CONTINUED urate-lowering therapy (ULT) in a treat-to-target (T2T) strategy is favourable in patients with gout compared with ULT discontinuation attempts, according to new data presented today at EULAR 2026, London, UK.
The open-label, randomised superiority trial, ran across nine rheumatology clinics in the Netherlands, analysed 309 patients with gout and assessed continuation of T2T with ULT against ULT discontinuation attempts.
Current Guidelines
In clinical practice, adherence to ULT is often poor and discontinuation is common.
Current guidelines recommend lifelong ULT in a T2T strategy to maintain remission.
There is some scope for discussing tapering or discontinuation if remission is achieved.1-3
Data Presented at EULAR 2026
Results of the trial showed that during the final 6-month follow-up period (from a total of 24 months), a substantial proportion of patients remained flare-free after ULT discontinuation.
Remission criteria were met in 79.2% of the continued ULT T2T group compared with 62.9% of the ULT discontinuation attempt group.
Patients continuing ULT remained flare-free for longer over 24 months, with a cumulative flare incidence of 12.3% compared with 31.8% in the ULT discontinuation attempt group.
In the discontinuation attempt group, 23% restarted ULT after a median of 392 days and more participants needed anti-inflammatory medication compared with the ULT T2T group.
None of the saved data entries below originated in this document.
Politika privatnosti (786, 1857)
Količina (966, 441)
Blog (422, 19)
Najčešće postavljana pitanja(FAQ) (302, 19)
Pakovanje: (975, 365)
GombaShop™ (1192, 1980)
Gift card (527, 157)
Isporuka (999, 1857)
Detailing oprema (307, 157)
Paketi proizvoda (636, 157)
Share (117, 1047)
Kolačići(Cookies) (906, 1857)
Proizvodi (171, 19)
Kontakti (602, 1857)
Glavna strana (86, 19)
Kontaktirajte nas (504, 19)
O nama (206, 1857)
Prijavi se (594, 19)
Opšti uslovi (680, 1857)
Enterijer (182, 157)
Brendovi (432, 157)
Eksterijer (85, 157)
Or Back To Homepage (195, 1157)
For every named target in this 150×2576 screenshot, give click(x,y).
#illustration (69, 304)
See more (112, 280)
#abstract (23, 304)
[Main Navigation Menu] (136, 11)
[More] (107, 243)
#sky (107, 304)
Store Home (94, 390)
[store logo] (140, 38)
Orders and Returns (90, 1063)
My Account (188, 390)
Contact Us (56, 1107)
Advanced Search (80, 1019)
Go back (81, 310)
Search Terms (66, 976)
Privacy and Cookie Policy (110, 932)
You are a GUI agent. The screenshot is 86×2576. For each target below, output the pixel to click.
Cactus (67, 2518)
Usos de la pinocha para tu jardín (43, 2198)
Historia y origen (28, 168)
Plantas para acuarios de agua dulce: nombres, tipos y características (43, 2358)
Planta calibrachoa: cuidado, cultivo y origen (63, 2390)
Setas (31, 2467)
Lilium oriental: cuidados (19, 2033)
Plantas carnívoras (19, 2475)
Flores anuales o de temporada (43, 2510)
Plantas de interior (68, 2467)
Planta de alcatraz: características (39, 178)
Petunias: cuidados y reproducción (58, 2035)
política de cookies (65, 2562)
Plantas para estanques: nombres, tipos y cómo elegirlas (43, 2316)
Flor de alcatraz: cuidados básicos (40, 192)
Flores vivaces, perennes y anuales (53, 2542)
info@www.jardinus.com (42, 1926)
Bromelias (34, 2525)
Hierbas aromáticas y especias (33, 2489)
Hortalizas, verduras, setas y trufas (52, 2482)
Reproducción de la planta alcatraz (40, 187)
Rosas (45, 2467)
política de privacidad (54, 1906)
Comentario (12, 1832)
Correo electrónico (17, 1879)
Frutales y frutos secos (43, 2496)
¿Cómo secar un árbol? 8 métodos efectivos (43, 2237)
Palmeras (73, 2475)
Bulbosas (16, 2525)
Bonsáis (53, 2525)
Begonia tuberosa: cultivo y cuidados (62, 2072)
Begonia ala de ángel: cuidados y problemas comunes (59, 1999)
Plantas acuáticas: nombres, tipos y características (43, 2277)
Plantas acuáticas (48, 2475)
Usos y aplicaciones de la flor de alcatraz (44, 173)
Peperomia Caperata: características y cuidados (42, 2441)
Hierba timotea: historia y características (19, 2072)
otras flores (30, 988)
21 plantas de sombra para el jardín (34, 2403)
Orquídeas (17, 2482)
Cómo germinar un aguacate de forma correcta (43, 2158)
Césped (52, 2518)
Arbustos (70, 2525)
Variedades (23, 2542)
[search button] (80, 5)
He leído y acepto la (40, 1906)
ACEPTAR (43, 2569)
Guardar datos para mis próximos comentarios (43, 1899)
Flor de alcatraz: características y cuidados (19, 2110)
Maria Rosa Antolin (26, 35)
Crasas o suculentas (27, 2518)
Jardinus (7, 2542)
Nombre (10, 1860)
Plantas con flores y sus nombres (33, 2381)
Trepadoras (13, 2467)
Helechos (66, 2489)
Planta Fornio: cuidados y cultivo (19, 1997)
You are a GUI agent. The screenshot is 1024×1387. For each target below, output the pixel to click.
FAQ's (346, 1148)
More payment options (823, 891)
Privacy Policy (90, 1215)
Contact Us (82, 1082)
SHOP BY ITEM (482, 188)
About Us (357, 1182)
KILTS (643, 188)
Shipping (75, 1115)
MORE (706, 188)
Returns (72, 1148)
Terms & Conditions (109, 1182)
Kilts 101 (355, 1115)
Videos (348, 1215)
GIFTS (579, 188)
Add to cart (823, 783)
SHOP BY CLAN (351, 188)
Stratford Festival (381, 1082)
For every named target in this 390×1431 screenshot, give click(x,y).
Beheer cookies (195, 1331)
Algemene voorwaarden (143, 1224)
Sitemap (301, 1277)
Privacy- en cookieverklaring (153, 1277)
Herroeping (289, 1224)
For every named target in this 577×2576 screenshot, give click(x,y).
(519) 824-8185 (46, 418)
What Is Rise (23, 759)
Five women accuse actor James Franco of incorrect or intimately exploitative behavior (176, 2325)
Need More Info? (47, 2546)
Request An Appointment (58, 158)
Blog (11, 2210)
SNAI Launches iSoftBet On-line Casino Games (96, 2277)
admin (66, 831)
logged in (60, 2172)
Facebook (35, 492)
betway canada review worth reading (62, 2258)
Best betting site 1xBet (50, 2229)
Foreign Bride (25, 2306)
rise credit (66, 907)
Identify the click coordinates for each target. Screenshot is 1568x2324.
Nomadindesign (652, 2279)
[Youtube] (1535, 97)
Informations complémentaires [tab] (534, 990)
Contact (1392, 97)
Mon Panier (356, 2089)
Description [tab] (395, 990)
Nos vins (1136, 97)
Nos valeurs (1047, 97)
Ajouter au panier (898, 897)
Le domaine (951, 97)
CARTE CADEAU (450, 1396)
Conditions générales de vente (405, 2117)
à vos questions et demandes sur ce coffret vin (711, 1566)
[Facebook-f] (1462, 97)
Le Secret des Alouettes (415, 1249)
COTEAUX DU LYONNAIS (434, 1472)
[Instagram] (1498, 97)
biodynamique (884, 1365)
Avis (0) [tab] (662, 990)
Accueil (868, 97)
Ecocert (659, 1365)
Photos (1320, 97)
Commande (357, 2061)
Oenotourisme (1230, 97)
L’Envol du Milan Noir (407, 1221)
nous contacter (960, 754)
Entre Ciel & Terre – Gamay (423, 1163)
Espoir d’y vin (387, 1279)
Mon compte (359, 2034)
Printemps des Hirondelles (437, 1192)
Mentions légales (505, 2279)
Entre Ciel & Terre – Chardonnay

There was also a modest kidney function benefit observed with ULT T2T continuation during remission.
Iris Rose Peeters, Sint Maartenskliniek, Ubbergen, the Netherlands, said: “These findings support current recommendations to continue ULT during remission at the population level.
“The results will inform shared decision-making discussions.
“However, future research will need to explore longer-term outcomes and safety – and predictors of discontinuation success – given that a substantial proportion of patients remained in remission – as well as assessing cost-effectiveness.”
References
1 Richette P et al. 2016 updated EULAR evidence-based recommendations for the management of gout. Ann Rheum Dis 2017;76:29–42.
2 FitzGerald JD et al. 2020 American College of Rheumatology Guideline for the Management of Gout. Arthritis Care Res 2020;72:744–60.
3 Kiltz U et al. Treat-to-target (T2T) recommendations for gout. Ann Rheum Dis 2017;76(4):632–8.